Texto de partida:
San Chéjov

Toscanadas

Una confusión, de esas que sólo David Toscana sabe narrar con elocuencia, incitó al autor a imaginar la Biblia contada por el maestro ruso del cuento.

Anton Chéjov murió el 15 de julio de 1904. (Montaje: Ángel Soto)
David Toscana
Madrid /

Estoy en Buenos Aires haciendo un largo trasbordo de avión, pues ésta es una de varias ciudades con dos aeropuertos parciales en vez de uno completo. Los más contentos con esto son los taxistas y los hoteles; los menos, son los viajeros. En fin, ya nos acostumbraremos los mexicanos a tal cosa.

Para mi lectura aérea cargué con un tomo de cuentos de Chéjov, de la antigua Editorial Aguilar. Es un bellísimo libro editado en los años cincuenta, forrado en piel, con papel que llaman biblia o cebolla, regalo de Daniel Mordzinski. Cuando el avión se disponía a despegar, coloqué el libro en la faltriquera del asiento. De inmediato la mujer a mi derecha me dijo: “¿Me presta su Biblia?”.

Le extendí el libro. “Si es protestante, estoy perdido”, pensé. Pero la mujer era católica, así es que no le interesaba leer. Simplemente tomó el libro como si fuese un talismán, se persignó y mantuvo los ojos cerrados hasta que el avión demostró que sabía despegar.

De haberlo abierto, se hubiese sorprendido de que el libro del Génesis se llamara “El gordo y el flaco” y el Apocalipsis fuera “Sueño”. El Evangelio según San Lucas quedaría en “Muerte de un funcionario” y el de San Juan pasaría a ser “La dama del perrito”. Nada mal como evangelios, pues el primero termina diciendo: “Sintió como si algo se le desprendiera en el estómago. Sin ver ni oír nada se encaminó hacia la puerta y marchó lentamente hacia su casa… Llegó andando como un autómata y, sin quitarse siquiera el uniforme de gala, se acostó en el sofá y… se murió”. Y el segundo: “Ambos veían, sin embargo, claramente que el final estaba todavía muy lejos y que lo más complicado y difícil no había hecho más que empezar”.

Tarea por realizar: Reproduce sin cambios el pasaje del texto sobre Chéjov que va desde "Le extendí el" hasta "que sabía despegar.".

Listado de entradas:
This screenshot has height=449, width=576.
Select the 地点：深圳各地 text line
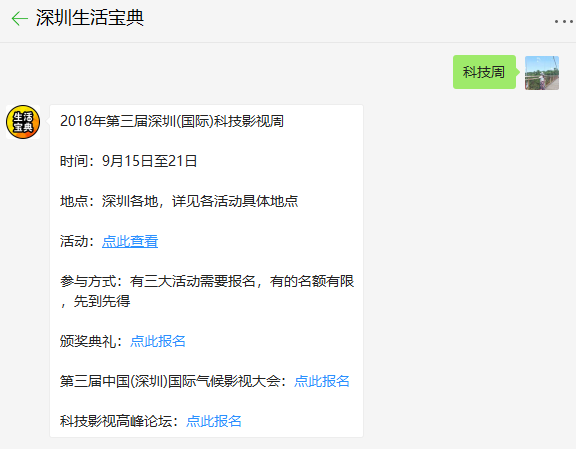pyautogui.click(x=179, y=201)
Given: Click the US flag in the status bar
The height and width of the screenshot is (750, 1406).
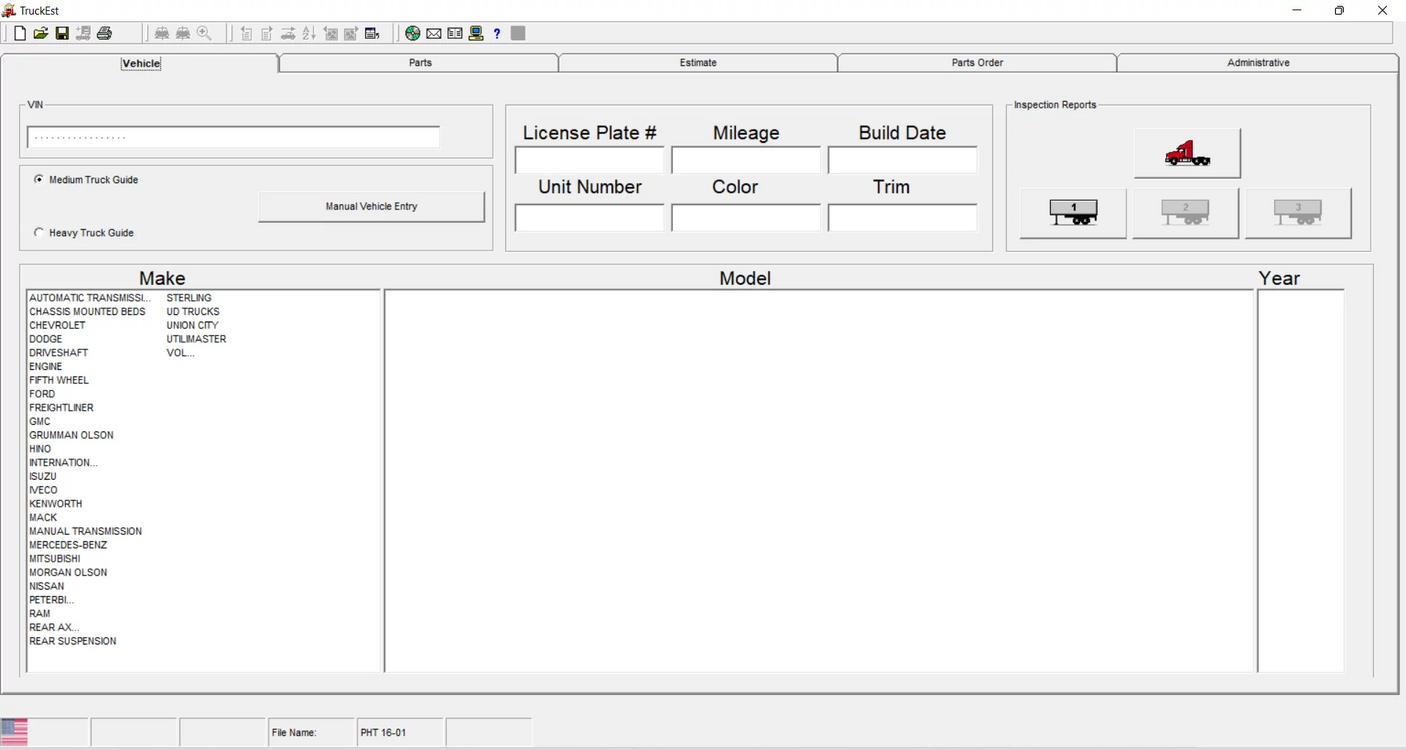Looking at the screenshot, I should point(13,730).

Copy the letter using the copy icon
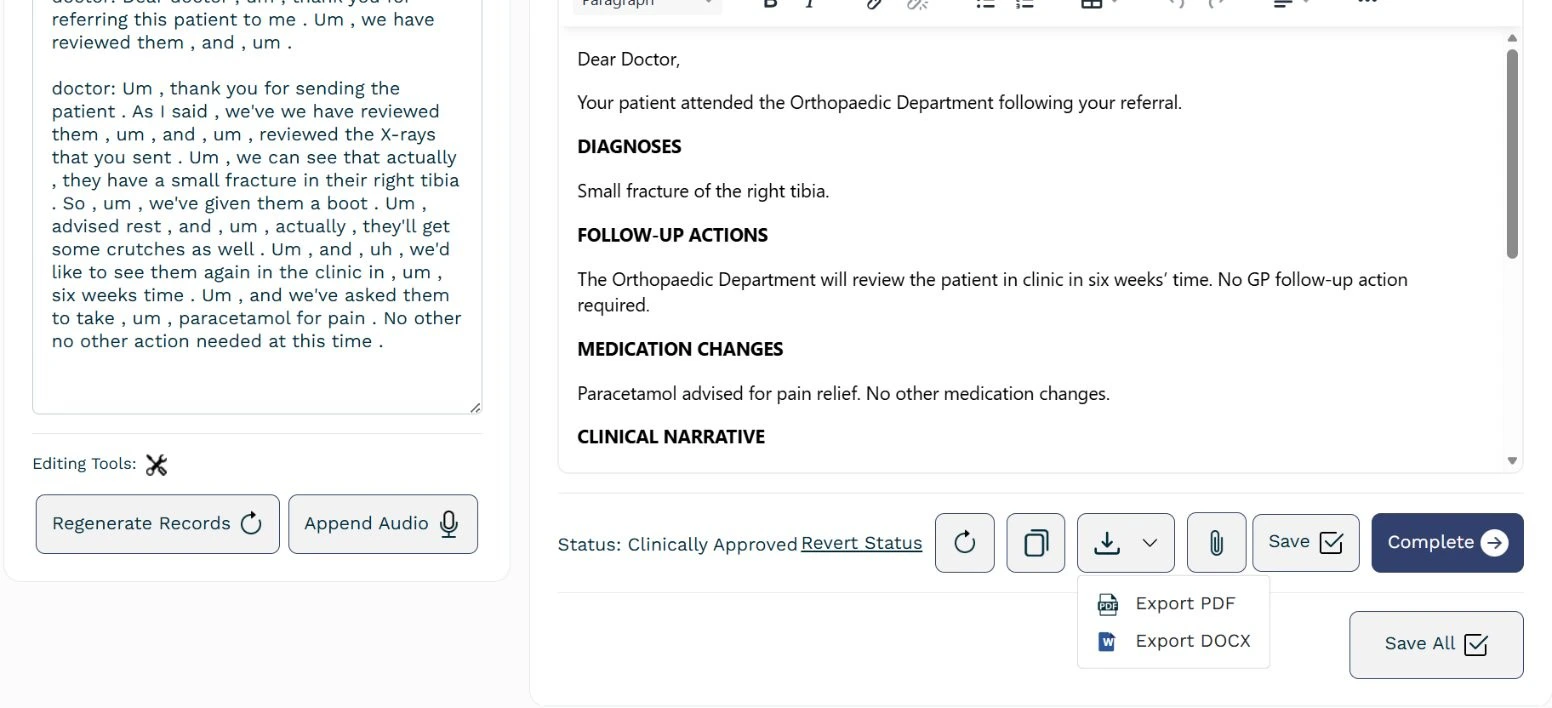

Solución propuesta:
Le extendí el libro. “Si es protestante, estoy perdido”, pensé. Pero la mujer era católica, así es que no le interesaba leer. Simplemente tomó el libro como si fuese un talismán, se persignó y mantuvo los ojos cerrados hasta que el avión demostró que sabía despegar.